Here is a confirmation of @Somos' computation. Notice that
$$ \binom{x}{N} = \frac{x(x-1)\cdots(x-N+1)}{N!} = \sum_{k=0}^{N} (-1)^{N-k} \frac{1}{N!}\left[ {N \atop k} \right] x^k, $$
where $\left[ {N \atop k} \right]$ is the unsigned Stirling numbers of the first kind. Plugging this back and computing,
\begin{align*}
I_N := \int_{0}^{N} e^{-Nx} \binom{x}{N} \, \mathrm{d}x
&= \sum_{k=0}^{N} (-1)^{N-k} \frac{1}{N!}\left[ {N \atop k} \right] \int_{0}^{N} x^k e^{-Nx} \, \mathrm{d}x \\
&= \sum_{k=0}^{N} (-1)^{N-k} \frac{1}{N!}\left[ {N \atop k} \right] \frac{k!}{N^{k+1}}(1 - \epsilon_{N,k}),
\end{align*}
where $\epsilon_{N,k} = \int_{N^2}^{\infty} \frac{x^k}{k!} e^{-x} \, dx $.

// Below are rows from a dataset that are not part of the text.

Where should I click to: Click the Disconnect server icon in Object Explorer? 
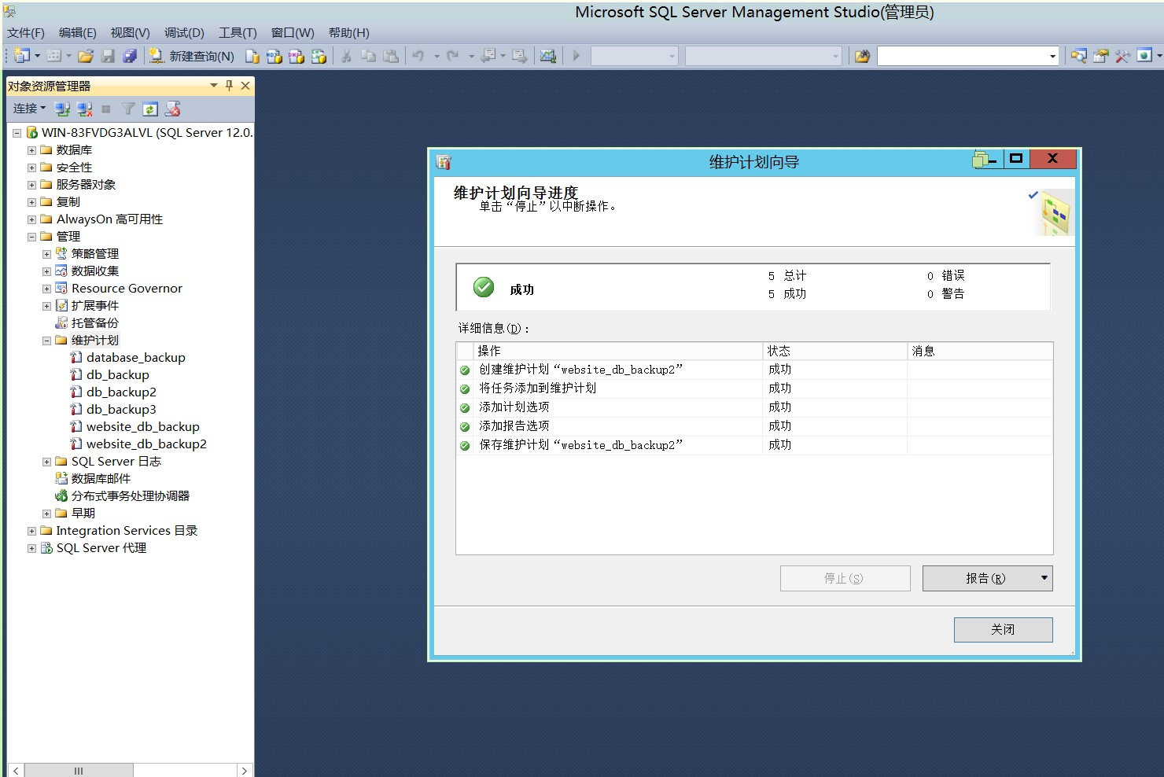pos(83,109)
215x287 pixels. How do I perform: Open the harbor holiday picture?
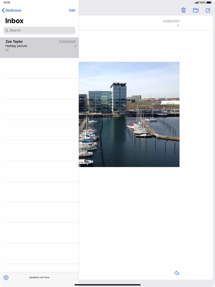[x=129, y=114]
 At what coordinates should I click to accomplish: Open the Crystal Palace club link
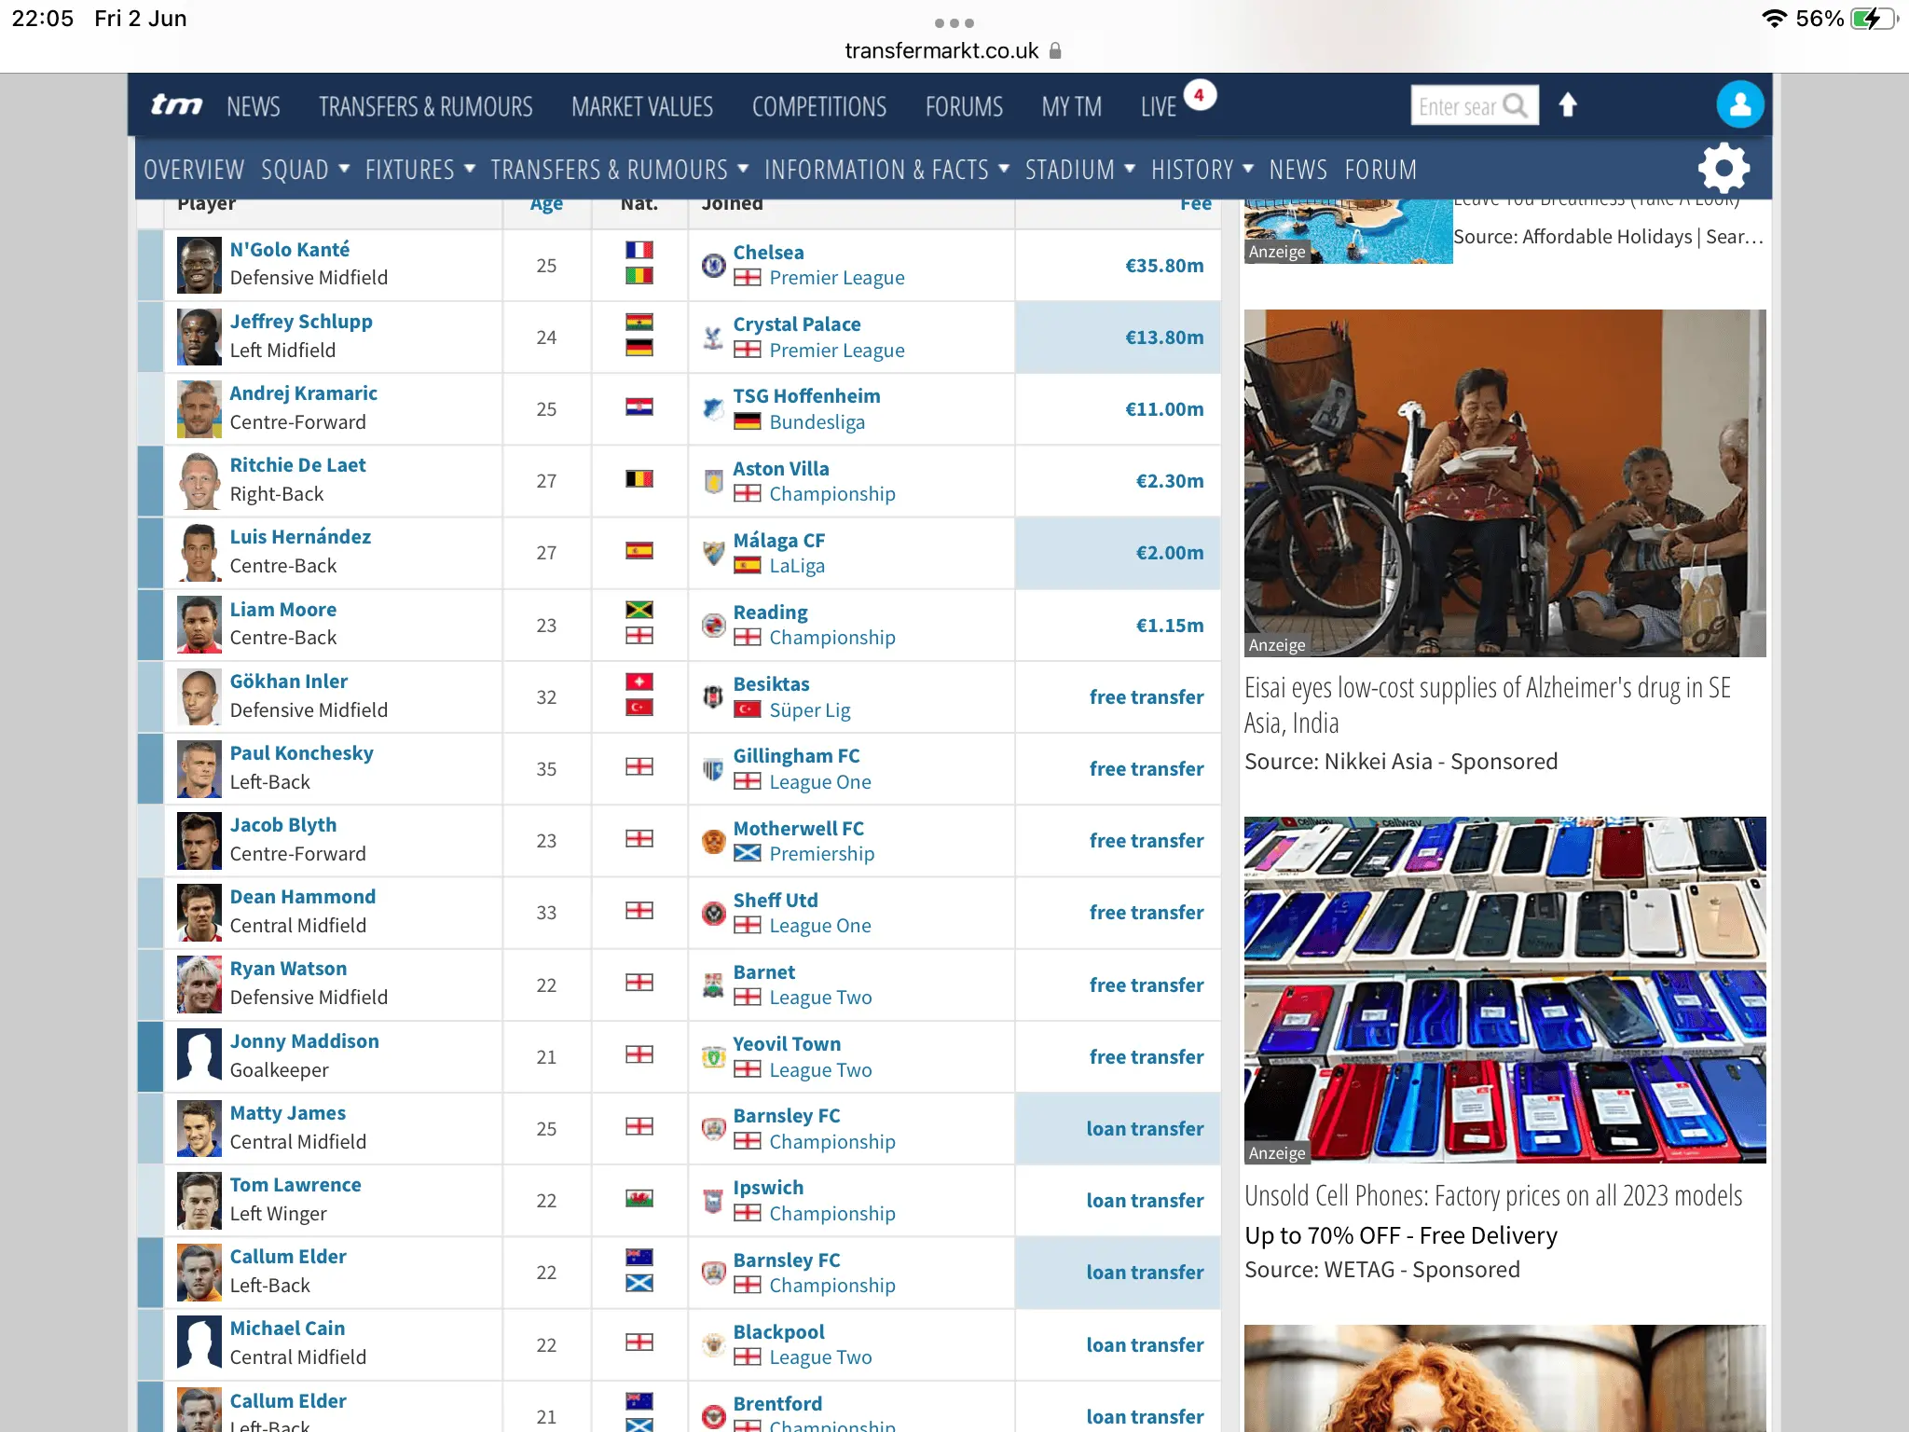[x=796, y=324]
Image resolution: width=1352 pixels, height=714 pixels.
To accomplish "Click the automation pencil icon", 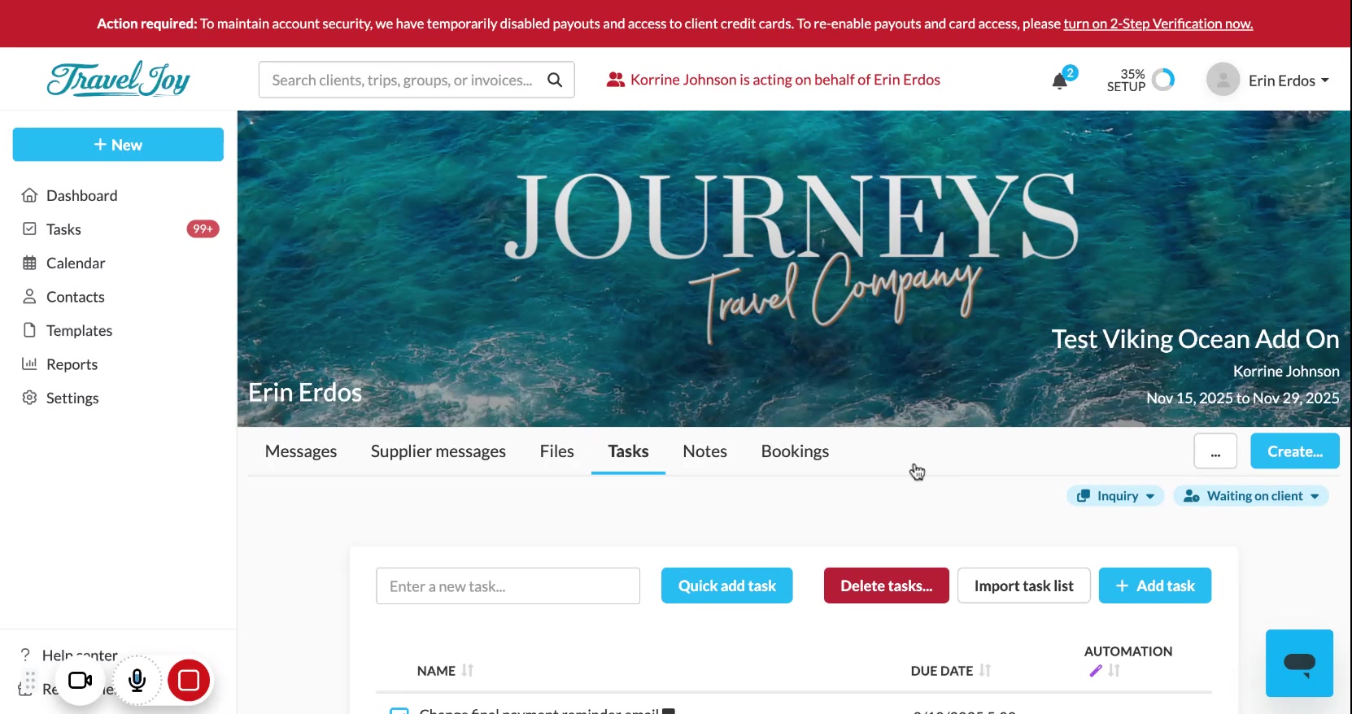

Estimation of error term. We first note that there exists a constant $C_1 > 0$ satisfying
$$ \epsilon_{N,k} \leq \epsilon_{N,N} \leq C_1 e^{-N}$$
for all $1 \leq k \leq N$. The first inequality is easily proved under certain probabilistic interpretation. Let $T_1, T_2, \cdots$ be independent random variables having exponential distributions. Then we can write $ \epsilon_{N,k} = \Bbb{P}(T_1 + \cdots + T_{k+1} > N^2 ) $. This proves that $\epsilon_{N,k}$ is monotone increasing in $k$. Next, apply the substitution $ x \mapsto x + N$ to write
$$ \epsilon_{N,N} = e^{-N} \int_{N^2 - N}^{\infty} \frac{(x+N)^N}{N!} e^{-x} \, dx. $$
Now notice that $x + N \leq \frac{N}{N-1} x$ for $x \geq N^2 - N$. Using this,
$$ \epsilon_{N,N} \leq
e^{-N} \left(\frac{N}{N-1}\right)^N \int_{0}^{\infty} \frac{x^N}{N!} e^{-x} \, dx
\leq C_1 e^{-N} $$
for some $C_1 > 0$. This bound is somewhat crude, but it is enough for our purpose. Next we recall the following identity
$$ \sum_{k=0}^{N} \left[ {N \atop k} \right] = N! $$
From this, we have
$$ \left| \sum_{k=0}^{N} (-1)^{N-k} \frac{1}{N!}\left[ {N \atop k} \right] \frac{k!}{N^{k+1}} \epsilon_{N,k} \right|
\leq C_1e^{-N}. $$
Extracting the leading term. We remark the following identities: if $N \geq 1$, then
$$ \left[ {N \atop 0} \right] = 0, \qquad \left[ {N \atop 1} \right] = (N-1)!, \qquad \left[ {N \atop 2} \right] = (N-1)!N_{N-1}. $$
Since $k!/N^k$ is decreasing in $k$, for $k \geq 3$ we have $ k!/N^k \leq 6/N^3$. So
\begin{align*}
&\sum_{k=0}^{N} (-1)^{N-k} \frac{1}{N!}\left[ {N \atop k} \right] \frac{k!}{N^{k+1}} \\
&\hspace{2em} = (-1)^{N-1} \frac{1}{N^3} + (-1)^{N-2} \frac{2H_{N-1}}{N^4} + \mathcal{O}\left( \sum_{k=3}^{N} \frac{1}{N!}\left[ {N \atop k} \right] \frac{6}{N^{4}} \right) \\
&\hspace{4em} = (-1)^{N-1} \frac{1}{N^3} + (-1)^{N-2} \frac{2H_{N-1}}{N^4} + \mathcal{O}\left( \frac{1}{N^{4}} \right).
\end{align*}
Conclusion. Combining both estimates, we obtain
$$I_N = (-1)^{N-1} \frac{1}{N^3} + (-1)^{N-2} \frac{2\log N}{N^4} + \mathcal{O}\left( \frac{1}{N^{4}} \right). $$